• [What the task asks]:
Could you transcribe every entry exactly, leaving nothing out?

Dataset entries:
+++

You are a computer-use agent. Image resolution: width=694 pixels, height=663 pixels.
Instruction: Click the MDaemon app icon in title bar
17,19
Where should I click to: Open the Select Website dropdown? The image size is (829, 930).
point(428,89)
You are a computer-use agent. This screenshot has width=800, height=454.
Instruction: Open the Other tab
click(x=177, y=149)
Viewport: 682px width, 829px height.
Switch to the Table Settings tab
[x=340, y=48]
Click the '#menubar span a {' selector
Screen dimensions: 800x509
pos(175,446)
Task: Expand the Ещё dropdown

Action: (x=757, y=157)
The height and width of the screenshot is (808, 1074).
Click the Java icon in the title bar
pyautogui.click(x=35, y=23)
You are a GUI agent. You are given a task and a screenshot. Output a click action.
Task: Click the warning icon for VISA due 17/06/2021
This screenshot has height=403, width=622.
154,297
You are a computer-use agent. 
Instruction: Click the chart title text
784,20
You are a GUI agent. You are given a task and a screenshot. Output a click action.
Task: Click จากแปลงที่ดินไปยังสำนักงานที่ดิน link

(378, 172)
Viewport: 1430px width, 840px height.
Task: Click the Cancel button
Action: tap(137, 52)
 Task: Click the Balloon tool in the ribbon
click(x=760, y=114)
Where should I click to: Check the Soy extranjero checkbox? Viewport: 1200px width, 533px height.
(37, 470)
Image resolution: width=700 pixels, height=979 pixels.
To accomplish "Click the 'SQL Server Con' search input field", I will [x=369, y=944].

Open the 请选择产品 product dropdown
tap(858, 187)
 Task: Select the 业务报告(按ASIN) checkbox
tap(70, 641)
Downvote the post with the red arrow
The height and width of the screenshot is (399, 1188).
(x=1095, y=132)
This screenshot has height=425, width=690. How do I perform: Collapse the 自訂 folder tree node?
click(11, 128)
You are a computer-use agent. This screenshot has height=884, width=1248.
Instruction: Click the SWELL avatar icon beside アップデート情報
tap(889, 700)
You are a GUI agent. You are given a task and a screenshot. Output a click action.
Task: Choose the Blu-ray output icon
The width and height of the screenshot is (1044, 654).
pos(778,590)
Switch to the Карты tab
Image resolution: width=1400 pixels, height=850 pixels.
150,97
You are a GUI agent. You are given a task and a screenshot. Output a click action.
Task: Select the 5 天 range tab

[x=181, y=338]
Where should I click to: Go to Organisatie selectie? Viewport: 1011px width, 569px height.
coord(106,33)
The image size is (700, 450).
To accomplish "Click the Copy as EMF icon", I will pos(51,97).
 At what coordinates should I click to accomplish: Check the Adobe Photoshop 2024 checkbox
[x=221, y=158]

+++

• [Answer to this task]:
You are a computer-use agent. Image resolution: width=694 pixels, height=663 pixels.
Instruction: Click the MDaemon app icon in title bar
17,19
Where should I click to: Open the Select Website dropdown? The image size is (829, 930).
point(428,89)
You are a computer-use agent. This screenshot has width=800, height=454.
Instruction: Open the Other tab
click(x=177, y=149)
Viewport: 682px width, 829px height.
Switch to the Table Settings tab
[x=340, y=48]
Click the '#menubar span a {' selector
Screen dimensions: 800x509
pos(175,446)
Task: Expand the Ещё dropdown

Action: (x=757, y=157)
The height and width of the screenshot is (808, 1074).
Click the Java icon in the title bar
pyautogui.click(x=35, y=23)
You are a GUI agent. You are given a task and a screenshot. Output a click action.
Task: Click the warning icon for VISA due 17/06/2021
This screenshot has height=403, width=622.
154,297
You are a computer-use agent. 
Instruction: Click the chart title text
784,20
You are a GUI agent. You are given a task and a screenshot. Output a click action.
Task: Click จากแปลงที่ดินไปยังสำนักงานที่ดิน link

(378, 172)
Viewport: 1430px width, 840px height.
Task: Click the Cancel button
Action: tap(137, 52)
 Task: Click the Balloon tool in the ribbon
click(x=760, y=114)
Where should I click to: Check the Soy extranjero checkbox? Viewport: 1200px width, 533px height.
(37, 470)
Image resolution: width=700 pixels, height=979 pixels.
To accomplish "Click the 'SQL Server Con' search input field", I will [x=369, y=944].

Open the 请选择产品 product dropdown
tap(858, 187)
 Task: Select the 业务报告(按ASIN) checkbox
tap(70, 641)
Downvote the post with the red arrow
The height and width of the screenshot is (399, 1188).
(x=1095, y=132)
This screenshot has height=425, width=690. How do I perform: Collapse the 自訂 folder tree node?
click(11, 128)
You are a computer-use agent. This screenshot has height=884, width=1248.
Instruction: Click the SWELL avatar icon beside アップデート情報
tap(889, 700)
You are a GUI agent. You are given a task and a screenshot. Output a click action.
Task: Choose the Blu-ray output icon
The width and height of the screenshot is (1044, 654).
pos(778,590)
Switch to the Карты tab
Image resolution: width=1400 pixels, height=850 pixels.
150,97
You are a GUI agent. You are given a task and a screenshot. Output a click action.
Task: Select the 5 天 range tab

[x=181, y=338]
Where should I click to: Go to Organisatie selectie? Viewport: 1011px width, 569px height.
coord(106,33)
The image size is (700, 450).
To accomplish "Click the Copy as EMF icon", I will pos(51,97).
 At what coordinates should I click to accomplish: Check the Adobe Photoshop 2024 checkbox
[x=221, y=158]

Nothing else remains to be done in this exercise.